Pick out every line of the material that contains the word "Where" and copy each one.
Begin Material supplied
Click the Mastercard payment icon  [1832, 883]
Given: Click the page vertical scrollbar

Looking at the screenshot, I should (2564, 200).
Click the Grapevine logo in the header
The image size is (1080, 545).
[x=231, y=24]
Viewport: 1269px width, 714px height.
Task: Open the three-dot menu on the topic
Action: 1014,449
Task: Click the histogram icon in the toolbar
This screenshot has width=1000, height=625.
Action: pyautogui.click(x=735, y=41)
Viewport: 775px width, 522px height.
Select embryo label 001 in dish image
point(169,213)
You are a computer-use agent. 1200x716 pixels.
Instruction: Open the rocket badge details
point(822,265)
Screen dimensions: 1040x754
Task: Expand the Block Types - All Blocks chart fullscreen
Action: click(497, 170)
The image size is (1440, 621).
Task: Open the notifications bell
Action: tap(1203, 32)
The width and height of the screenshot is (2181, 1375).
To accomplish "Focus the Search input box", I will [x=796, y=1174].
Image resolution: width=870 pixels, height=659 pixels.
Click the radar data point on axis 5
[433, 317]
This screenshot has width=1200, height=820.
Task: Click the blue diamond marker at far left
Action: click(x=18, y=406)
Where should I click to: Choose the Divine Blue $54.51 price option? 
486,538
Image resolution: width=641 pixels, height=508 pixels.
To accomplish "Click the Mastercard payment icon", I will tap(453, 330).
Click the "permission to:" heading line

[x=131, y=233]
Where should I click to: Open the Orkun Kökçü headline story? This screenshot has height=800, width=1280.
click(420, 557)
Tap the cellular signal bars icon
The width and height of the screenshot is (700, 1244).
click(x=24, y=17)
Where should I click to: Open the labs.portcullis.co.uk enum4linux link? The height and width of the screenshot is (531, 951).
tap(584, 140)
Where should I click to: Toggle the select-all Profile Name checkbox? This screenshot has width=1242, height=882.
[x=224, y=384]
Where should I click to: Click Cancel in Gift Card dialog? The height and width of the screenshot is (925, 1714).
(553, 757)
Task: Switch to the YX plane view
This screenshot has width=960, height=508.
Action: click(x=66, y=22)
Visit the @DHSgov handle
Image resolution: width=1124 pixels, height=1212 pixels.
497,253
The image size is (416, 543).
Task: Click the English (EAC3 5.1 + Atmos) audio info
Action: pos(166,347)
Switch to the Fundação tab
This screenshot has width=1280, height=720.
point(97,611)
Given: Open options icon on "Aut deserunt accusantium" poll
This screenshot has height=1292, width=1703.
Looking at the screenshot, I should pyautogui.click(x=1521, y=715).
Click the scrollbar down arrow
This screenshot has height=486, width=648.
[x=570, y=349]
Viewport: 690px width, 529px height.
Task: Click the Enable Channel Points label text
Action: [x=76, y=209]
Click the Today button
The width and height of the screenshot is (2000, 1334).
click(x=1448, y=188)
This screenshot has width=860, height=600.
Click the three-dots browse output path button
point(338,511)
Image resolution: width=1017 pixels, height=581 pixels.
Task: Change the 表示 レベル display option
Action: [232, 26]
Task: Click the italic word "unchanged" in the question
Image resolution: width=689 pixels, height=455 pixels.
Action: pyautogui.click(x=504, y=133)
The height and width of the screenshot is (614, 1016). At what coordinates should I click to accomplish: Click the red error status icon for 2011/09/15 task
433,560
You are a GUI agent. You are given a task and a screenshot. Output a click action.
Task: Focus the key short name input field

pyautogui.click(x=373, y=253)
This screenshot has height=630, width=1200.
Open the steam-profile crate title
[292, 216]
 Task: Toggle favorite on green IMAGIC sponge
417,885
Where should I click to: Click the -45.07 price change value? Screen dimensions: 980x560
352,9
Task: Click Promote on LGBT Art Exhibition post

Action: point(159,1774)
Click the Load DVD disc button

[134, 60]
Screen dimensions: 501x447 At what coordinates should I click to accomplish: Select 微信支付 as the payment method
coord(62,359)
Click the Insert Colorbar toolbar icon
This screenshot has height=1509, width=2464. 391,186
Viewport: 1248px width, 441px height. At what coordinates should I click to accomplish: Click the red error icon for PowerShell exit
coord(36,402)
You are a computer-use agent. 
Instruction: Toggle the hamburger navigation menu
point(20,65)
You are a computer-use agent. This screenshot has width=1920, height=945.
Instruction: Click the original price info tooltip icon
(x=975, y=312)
End Material supplied
**Completed exercise**:
Where should I click to: Choose the Divine Blue $54.51 price option? 
Where should I click to: Open the Orkun Kökçü headline story? This screenshot has height=800, width=1280.
Where should I click to: Open the labs.portcullis.co.uk enum4linux link? The height and width of the screenshot is (531, 951).
Where should I click to: Toggle the select-all Profile Name checkbox? This screenshot has width=1242, height=882.
Where should I click to: Click Cancel in Gift Card dialog? The height and width of the screenshot is (925, 1714).
Where should I click to: Click the -45.07 price change value? Screen dimensions: 980x560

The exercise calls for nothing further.